Understanding Proxy Connector Configuration of Apache Archiva

Archiva uses the terminology "proxy" for two different concepts:

  • The remote repository proxying cache, as configured through proxy connectors between repositories
  • Network proxies, which are traditional protocol based proxies (primarily for HTTP access to remote repositories over a firewall)

A proxy connector is used to link a managed repository (stored on the Archiva machine) to a remote repository (accessed via a URL). This will mean that when a request is received by the managed repository, the connector is consulted to decide whether it should request the resource from the remote repository (and potentially cache the result locally for future requests).

Each managed repository can proxy multiple remote repositories to allow grouping of repositories through a single interface inside the Archiva instance. For instance, it is common to proxy all remote releases through a single repository for Archiva, as well as a single snapshot repository for all remote snapshot repositories.

A basic proxy connector configuration simply links the remote repository to the managed repository (with an optional network proxy for access through a firewall). However, the behaviour of different types of artifacts and paths can be specifically managed by the proxy connectors to make access to remote repositories more flexibly controlled.

Configuring policies

When an artifact is requested from the managed repository and a proxy connector is configured, the policies for the connector are first consulted to decide whether to retrieve and cache the remote artifact or not.
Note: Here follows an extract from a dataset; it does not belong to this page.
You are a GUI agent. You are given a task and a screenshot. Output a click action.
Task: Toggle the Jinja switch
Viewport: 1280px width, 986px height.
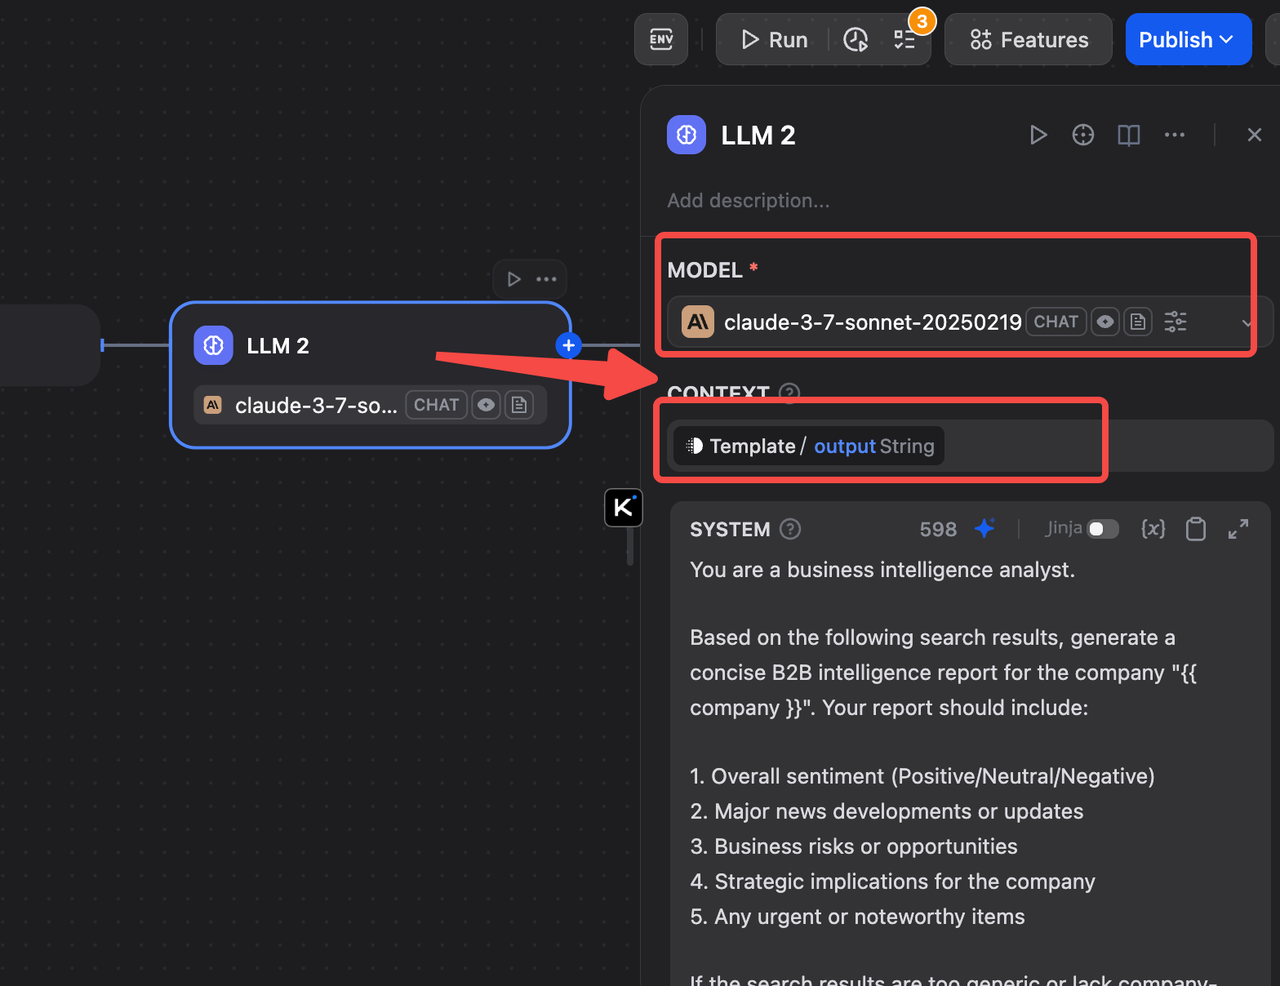1103,528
Which policies are applied depends on the type of artifact.

By default, Archiva comes with the following policies:

  • Releases - how to behave for released artifact metadata (those not carrying a SNAPSHOT version). This can be set to always (default), hourly, daily, once and never.
  • Snapshots - how to behave for snapshot artifact metadata (those carrying a SNAPSHOT version). This can be set to always (default), hourly, daily, once and never.
  • Checksum - how to handle incorrect checksums when downloading an artifact from the remote repository (ie, the checksum of the artifact does not match the corresponding detached checksum file). The options are to fail the request for the remote artifact, fix the checksum on the fly (default), or simply ignore the incorrect checksum
  • Cache failures - whether failures retrieving the remote artifact should be cached (to save network bandwidth for missing or bad artifacts), or uncached (default).
  • Return error when - if a remote proxy causes an error, this option determines whether an existing artifact should be returned (error when artifact not already present), or the error passed on regardless (always).
  • On remote error - if a remote error is encountered, stop causes the error to be returned immediately, queue error will return all errors after checking for other successful remote repositories first, and ignore will disregard ay errors.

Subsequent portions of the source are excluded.